Pukul 07.39 telponku berdering. Ada pesan dari ustazah. Ia bertanya perihal selawat. Sembako dari pelayat. Yang diterimanya, atas kematian ibunya hari Jumat Pon. Aku sebenarnya kurang paham, mengapa mereka menyebutnya selawat.
Lantaran dalam KBBI, selawat diartikan permohonan kepada Tuhan. Selain itu dimaknai doa kepada Allah untuk Nabi Muhammad beserta keluarga dan sahabatnya. Namun aku tetap menghargai pertanyaan ustazah.
Pertanyaan pertama berbunyi, “Bolehkah barang selawatan orang yang meninggal itu keluarganya ikut menikmati?
Jawabku boleh. Sebab sunah hukumnya atas para kerabat dan tetangga membawakan makanan pokok kepada keluarga mayit. Berdasarkan hadis Abdullah bin Jakfar. Ia menuturkan, ketika keranda Jakfar datang pada saat dibunuh, Nabi bersabda, “Buatlah makanan untuk keluarga Jakfar. Karena telah datang pada mereka sesuatu yang menyibukkannya.”
Pertanyaan kedua isinya, “Sampaikah pada si mayit kalau barang selawatan diinfakkan atas nama si mayit?
Aku pun menjawab, “Insyaallah sampai pada si mayit. Sebagaimana pendapat Imam Ahmad dan sekelompok ulama dari pengikut Imam Syafi’i.”

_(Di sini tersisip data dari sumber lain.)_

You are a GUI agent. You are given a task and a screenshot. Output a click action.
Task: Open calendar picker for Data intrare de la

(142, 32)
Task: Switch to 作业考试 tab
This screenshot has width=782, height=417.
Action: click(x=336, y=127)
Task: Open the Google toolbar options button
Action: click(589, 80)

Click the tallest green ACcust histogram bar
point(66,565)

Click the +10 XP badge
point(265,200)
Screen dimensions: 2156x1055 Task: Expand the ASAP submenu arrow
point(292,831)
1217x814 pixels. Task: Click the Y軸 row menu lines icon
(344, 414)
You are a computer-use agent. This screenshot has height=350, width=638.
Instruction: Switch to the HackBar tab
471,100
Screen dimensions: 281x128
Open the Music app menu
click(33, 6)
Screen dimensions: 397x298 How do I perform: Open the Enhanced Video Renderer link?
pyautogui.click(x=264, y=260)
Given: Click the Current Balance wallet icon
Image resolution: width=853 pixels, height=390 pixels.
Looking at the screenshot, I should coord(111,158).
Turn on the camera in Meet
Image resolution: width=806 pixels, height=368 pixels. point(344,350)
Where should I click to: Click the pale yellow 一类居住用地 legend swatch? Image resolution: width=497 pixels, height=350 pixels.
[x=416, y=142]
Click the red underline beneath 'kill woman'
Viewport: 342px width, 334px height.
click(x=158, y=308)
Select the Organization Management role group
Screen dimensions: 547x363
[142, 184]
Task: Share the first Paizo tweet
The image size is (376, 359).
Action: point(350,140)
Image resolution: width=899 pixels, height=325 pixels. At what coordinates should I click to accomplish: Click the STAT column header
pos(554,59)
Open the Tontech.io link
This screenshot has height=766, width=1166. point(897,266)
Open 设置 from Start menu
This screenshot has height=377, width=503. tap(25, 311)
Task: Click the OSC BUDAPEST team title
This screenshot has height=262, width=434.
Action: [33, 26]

Pertanyaan ketiga ungkapnya, “Si mayit itu punya uang tapi tidak menyuruh menginfakkan. Lalu pihak anak punya keinginan untuk menginfakkan, apakah amalnya itu bisa sampai pada si mayit?”
Tuturku, “Semoga sampai.” Saad bin Ubadah pernah bertanya, “Ibuku sudah meninggal dunia. Sedekah apa yang terbaik, yang bisa kulakukan untuknya?” Rasulullah menjawab, “Air. Gali saja sumur. Lalu katakan bahwa pahala penggunaan sumur ini untuk ibu Saad.”
Pertanyaan keempat ya, “Bolehkah barang selawatan itu dihabiskan semua untuk infak padahal keluarga kami masih membutuhkan?”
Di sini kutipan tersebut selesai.